Loophole In New Global Tax Evasion Crackdown: Why An International Effort May Be Blunted
A major new global transparency measure aimed at curbing cross-border tax evasion by requiring countries to share information on the wealth of each other’s nationals could be undermined by the abuse of residency- and citizenship-for-sale schemes.
Tax justice campaigners say that some of these schemes are already being marketed as a means of circumventing the Organisation for Economic Co-operation and Development’s ground-breaking Common Reporting Standard, just as it gets under way. In September, nearly 50 countries began implementing the CRS – the automatic annual exchange of financial data between tax authorities – with just over 50 more expected to do so late next year.
The CRS, agreed in 2014, is the latest and most ambitious transparency measure to be introduced in the wake of international concern over financial crime and massive data leaks revealing the scale of inter-jurisdictional tax avoidance and evasion, the most recent being the so-called Paradise Papers.
In 2012 research by former McKinsey chief economist James Henry showed that the global rich held at least $21 trillion in offshore tax havens. It is a serious problem for many developing countries. According to the OECD, in 2012 more than 25% of all Latin American and almost 33% of all Middle Eastern and African household wealth was held abroad. Yet while the case for the CRS, which the OECD developed with the G20, is strong, there are concerns over its effectiveness.
One is that many rich countries will not share data with poor ones because they do not have required confidentiality provisions – an issue the OECD is addressing. It says it is helping developing world CRS participants to build up their technical capacities and ensuring that developed members have legitimate reasons for not exchanging information with them.
The second is America’s decision to opt out of the initiative. Three years ago, Washington adopted its own transparency scheme called the Foreign Account Tax Compliance Act that requires international financial institutions to disclose information about US nationals. But it will only reciprocate through bilateral agreements with other jurisdictions, and even then the information provided is limited.
Now another CRS weakness is being highlighted. It appears that investors could circumvent the measure through residency and citizenship schemes offered by offshore jurisdictions. Such schemes have expanded significantly in recent years. In 2014, the global rich spent an estimated $2 billion acquiring nationalities, according to a recent report in Fortune magazine.
Campaigners say the CRS might be evaded as follows. An investor purchases residency or citizenship in a tax haven, submitting their local – rather than home country – address to their offshore bank. The bank, unless it has reason to suspect the fraud, then forwards the account holder’s details to domestic tax officials. Because the address given is local, the information will not be sent to their counterparts in the investor’s home country.

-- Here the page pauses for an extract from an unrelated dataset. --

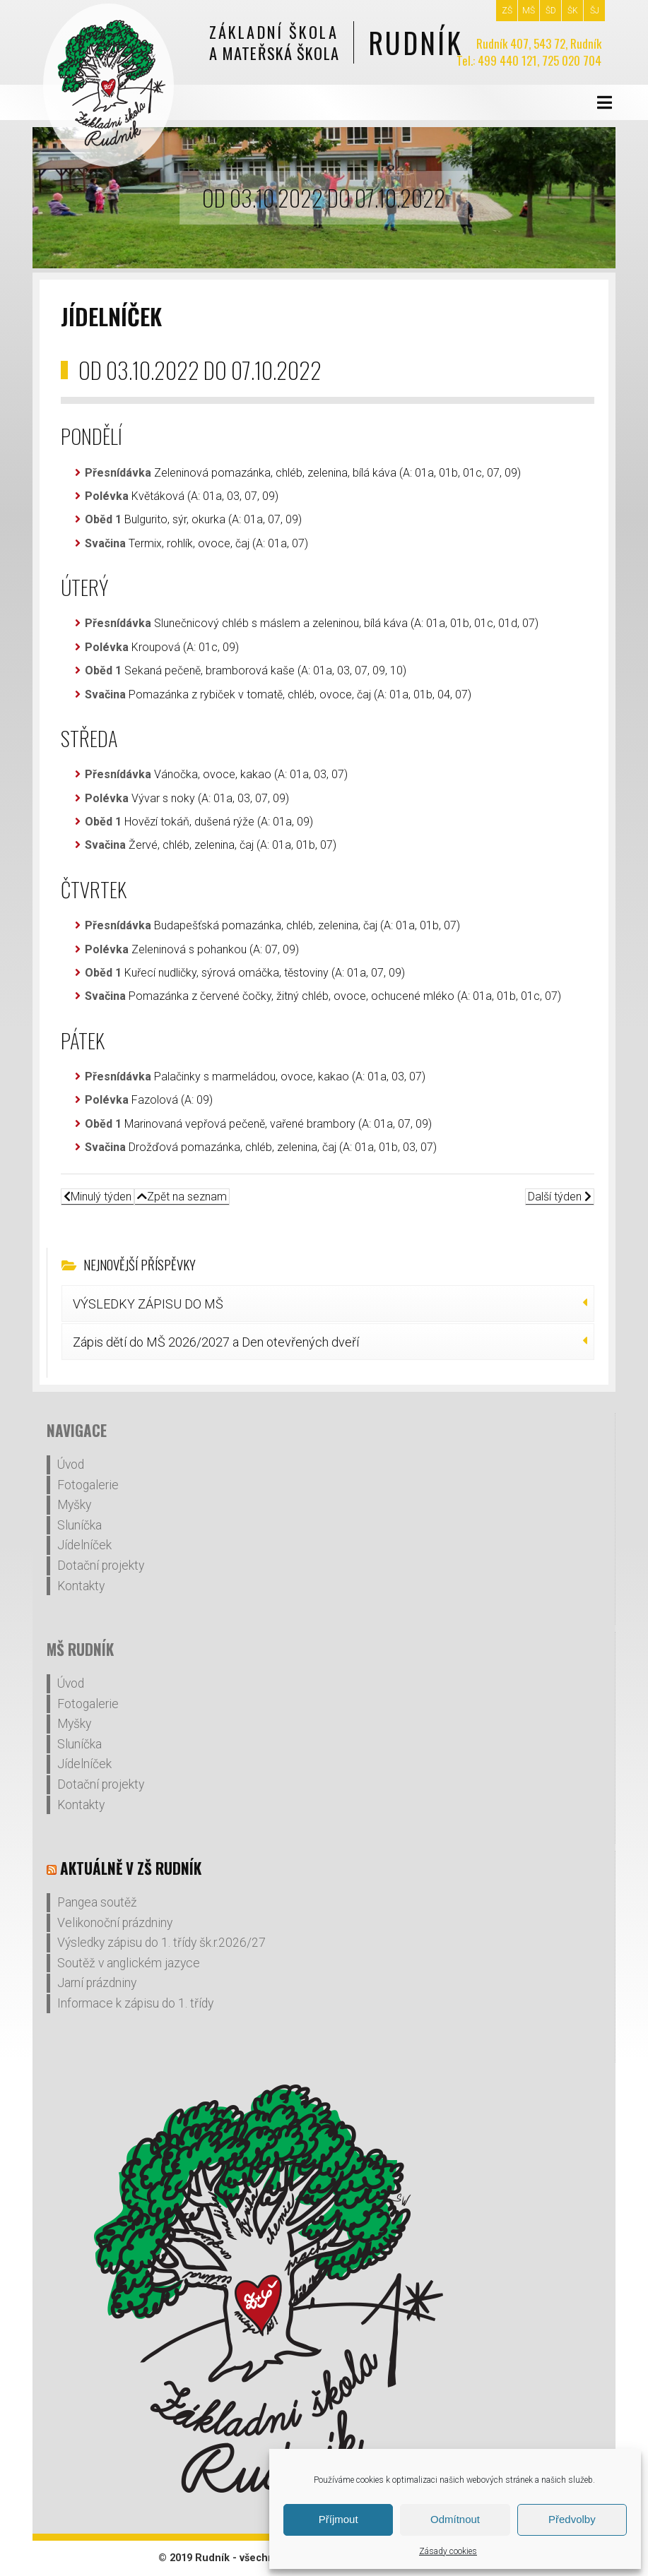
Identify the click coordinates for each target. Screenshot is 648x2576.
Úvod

With the global clampdown on tax evasion – the UK alone netted £29 billion from tax evasion investigations last year – small offshore centres in particular are seeing their revenues decline and may regard residency- and citizenship-for-sale schemes as a way of compensating for that loss. For the moment, it seems that only some are pitching these programmes as a means of getting around the CRS.
Francis Weyzig, a senior policy advisor at Oxfam’s Dutch branch, Oxfam Novib, told Alaco, “Selling secrecy is no longer a sustainable business for many of the smaller jurisdictions because it is coming under pressure from global transparency measures. So they now have to sell something else. [For some] it is something to get around the CRS because that is the big new market.”

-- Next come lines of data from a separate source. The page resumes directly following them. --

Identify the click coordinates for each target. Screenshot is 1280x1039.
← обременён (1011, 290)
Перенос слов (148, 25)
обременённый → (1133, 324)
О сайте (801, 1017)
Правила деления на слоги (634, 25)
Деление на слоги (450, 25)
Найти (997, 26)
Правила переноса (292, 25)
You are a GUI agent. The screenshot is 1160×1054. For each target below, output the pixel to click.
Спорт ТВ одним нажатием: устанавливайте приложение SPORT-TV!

John Christensen, the chair of the advocacy group the Tax Justice Network, told Alaco that he understands that residency – and citizenship-for-sale schemes for offshore tax havens are being actively marketed by some law firms and banks as a means of circumventing the CRS. “Here we see a loophole as wide as a barn door,” he said.
Christensen points out, however, that tax authorities in first-world countries could intervene if they suspected one of their nationals was attempting to withhold details about their finances. He said officials might request relevant tax-related information from their counterparts, or the courts, in the offshore jurisdiction, although building a case for such a move may prove challenging. ”That requires some kind of smoking gun, and that has always been the weakness of the tax information-on-request models,” he noted.
Journalist Oliver Bullough, who has researched the sale of citizenship and residency, suggested that the CRS loophole is of much more concern for developing-world authorities because many have neither the human nor the technological resources to detect – and then investigate – whether one of their nationals is withholding information about their offshore assets.
The OECD’s director for Tax Policy and Administration, Pascal Saint-Amans, told Alaco that the organisation is investigating this and other CRS weaknesses. He said a number of moves are being considered to deal with the problem, one of which would require offshore centres to notify the home country of those who purchase residency or citizenship. He pointed out, though, that finding a solution is complicated by the number of high tax jurisdictions that also market such schemes.
The OECD appears to be on the case. But with the CRS still in its infancy, it has to act quickly to ensure the credibility and integrity of a measure that has the potential to bolster significantly the cause of global tax transparency.